The pleasure of her kiss in my mouth is seductive and surreal, flooding me with fire and sparks that make every muscle twitch. My hips drag toward hers, reaching, chasing, controlled by a magnetic pull.

Not a drop of blood remains in my head. Every ounce drains south, pounding thick in my cock. Her heat seeps into my skin, burning through muscle, spreading fast, and untangling nerves wound too tight for too long.

I didn’t realize how shattered and empty I was until she started fitting into the cracks, until this fragile, feverish happiness started chasing away a lifetime of coldness.

“God, I love the way you kiss.” She slides her nose along mine, nibbling at my lips. “I don’t want to go.”

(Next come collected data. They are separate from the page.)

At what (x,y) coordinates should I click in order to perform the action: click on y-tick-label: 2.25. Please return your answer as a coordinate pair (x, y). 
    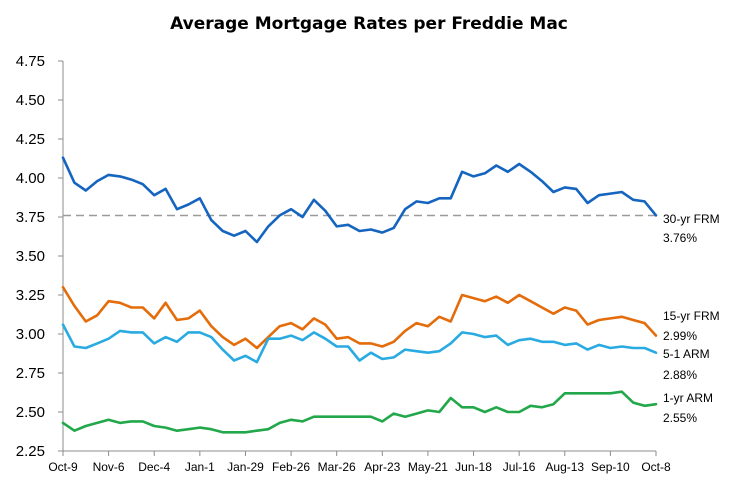
    Looking at the image, I should click on (30, 452).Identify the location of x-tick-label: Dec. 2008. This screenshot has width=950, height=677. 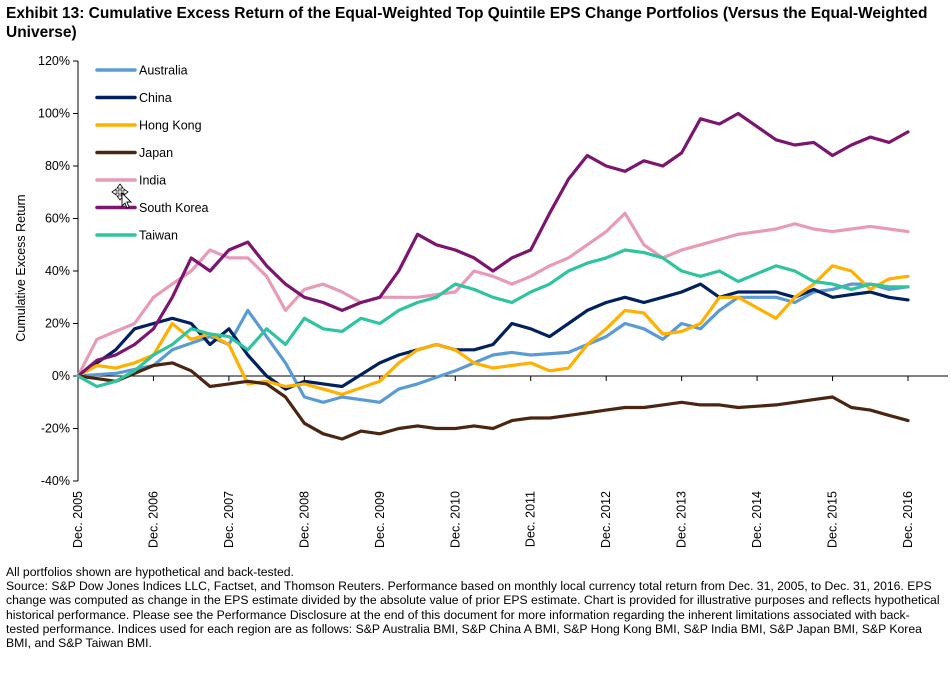
(304, 520).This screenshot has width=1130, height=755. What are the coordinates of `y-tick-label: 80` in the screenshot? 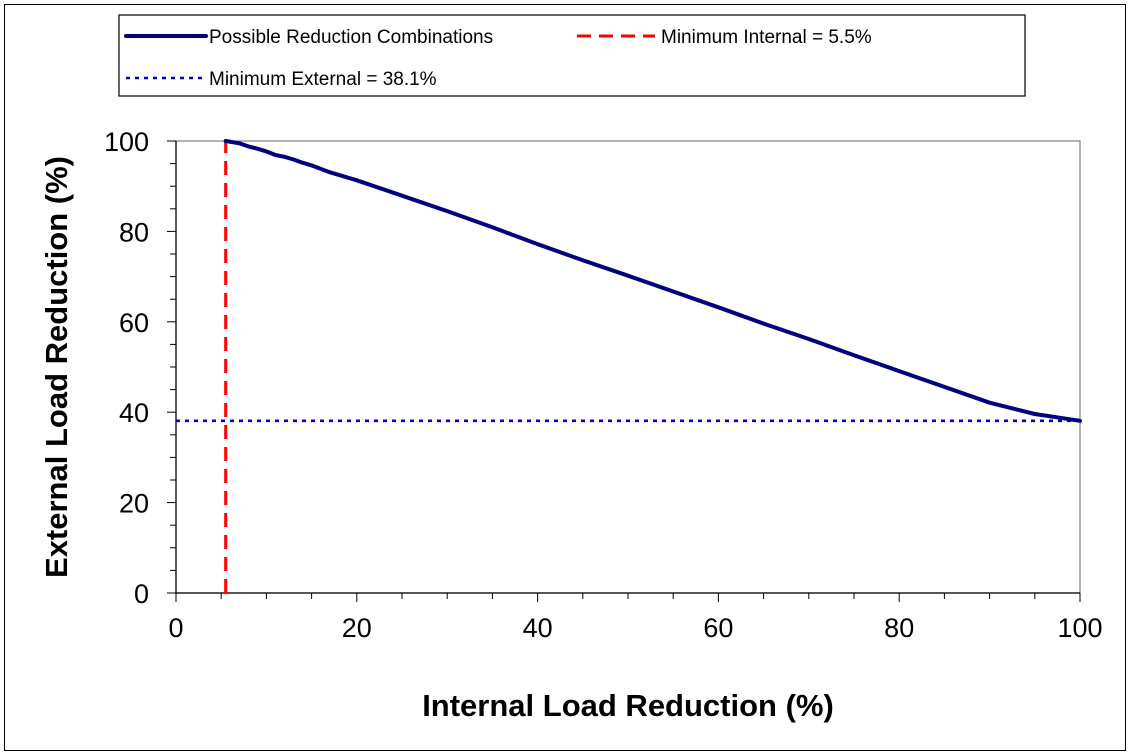 It's located at (134, 232).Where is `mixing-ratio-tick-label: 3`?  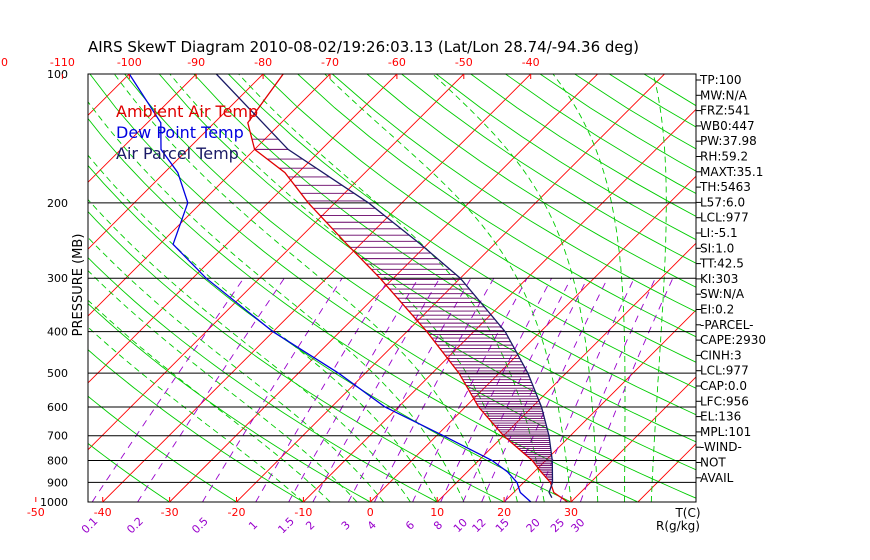 mixing-ratio-tick-label: 3 is located at coordinates (346, 525).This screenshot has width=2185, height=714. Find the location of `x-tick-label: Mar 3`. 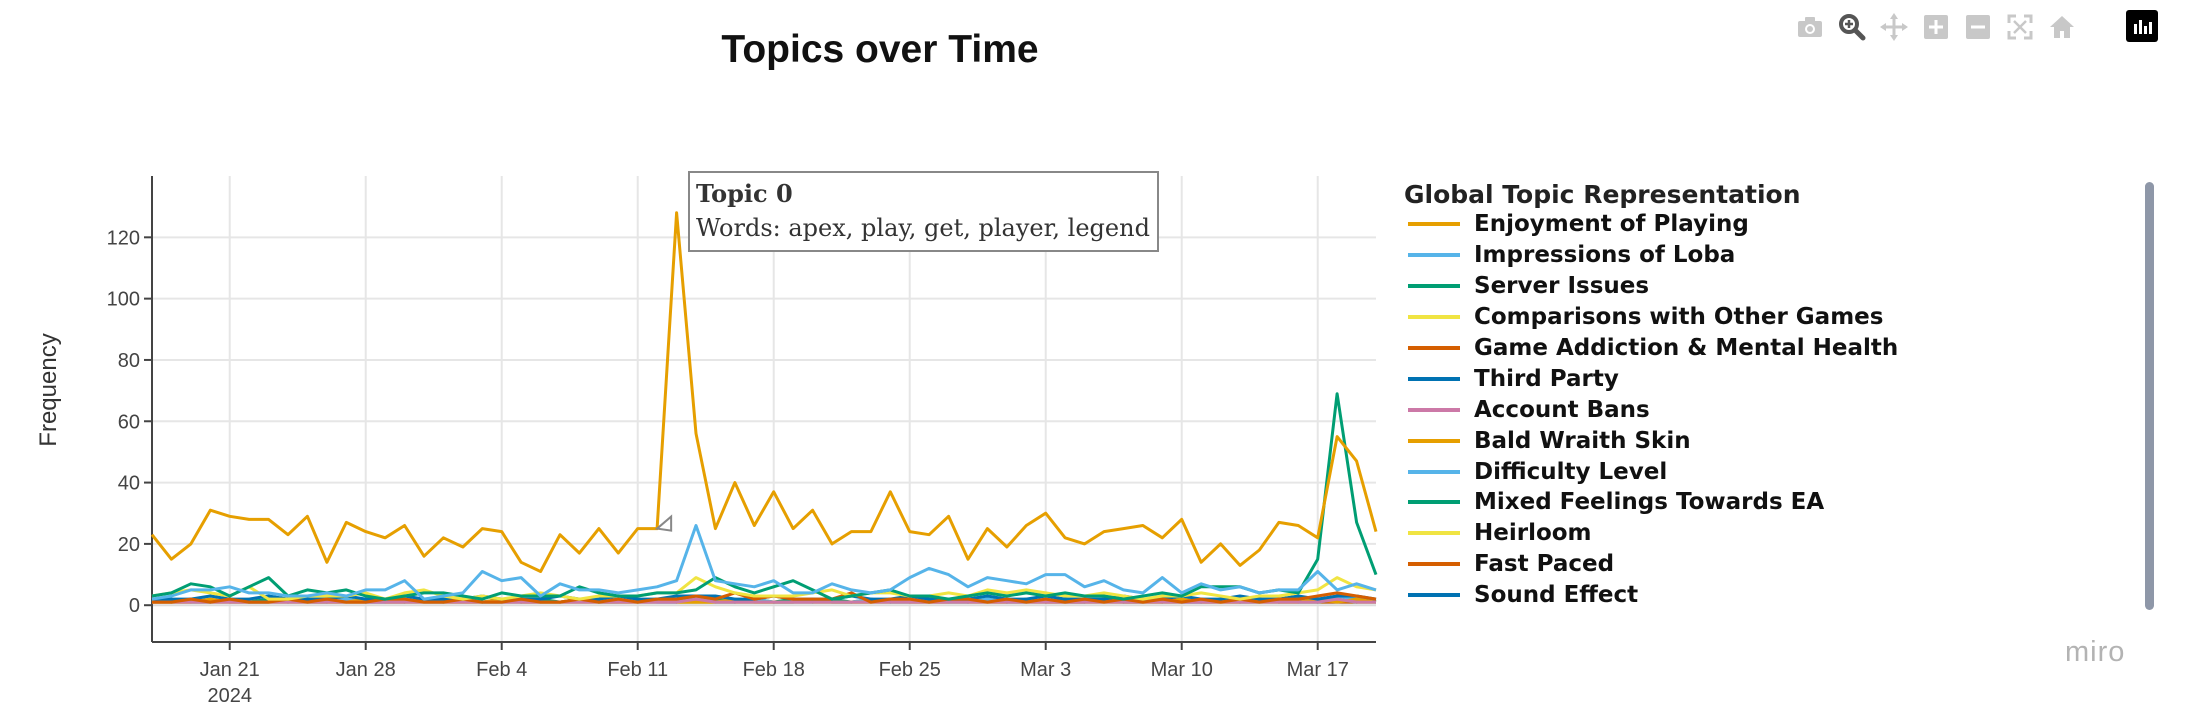

x-tick-label: Mar 3 is located at coordinates (1046, 670).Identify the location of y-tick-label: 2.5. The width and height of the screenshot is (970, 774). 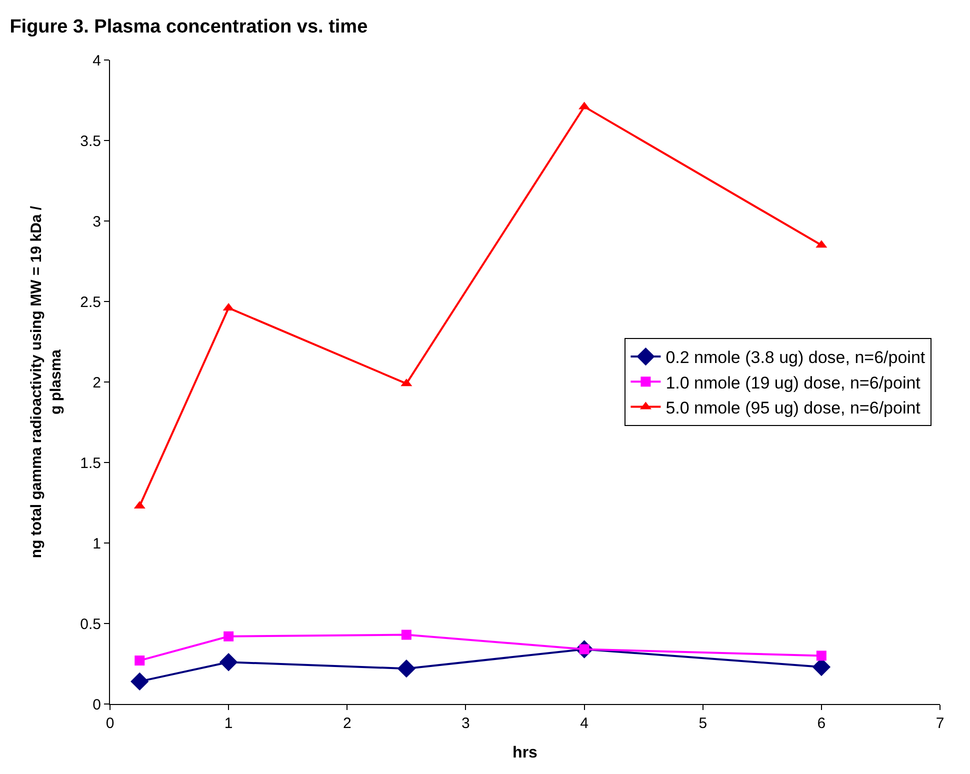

Breaking apart feels like ripping open stitches, but there’s comfort in her reluctance, in knowing she hates the separation, too.

“Good luck today, Wolf.” She drops a kiss on my bottom lip. “Text me if you need me. I’ll drop my tools and head back the second you do. Got it?”

I nod and force myself to let her step back, force my fingers to unclench from her jacket. She opens the door, and the morning light outlines her in a holy, angelic glow.

The second she’s gone, I snatch my phone and fire off a text to her guards.

Me: Escort Dove from the island to work. Don’t let her out of your sight. If she doesn’t come back to me tonight, don’t bother coming back yourselves.

GI Joe Carl: Understood, sir. We’ll maintain constant visual contact, comms on, and keep you updated with ETA and any deviation.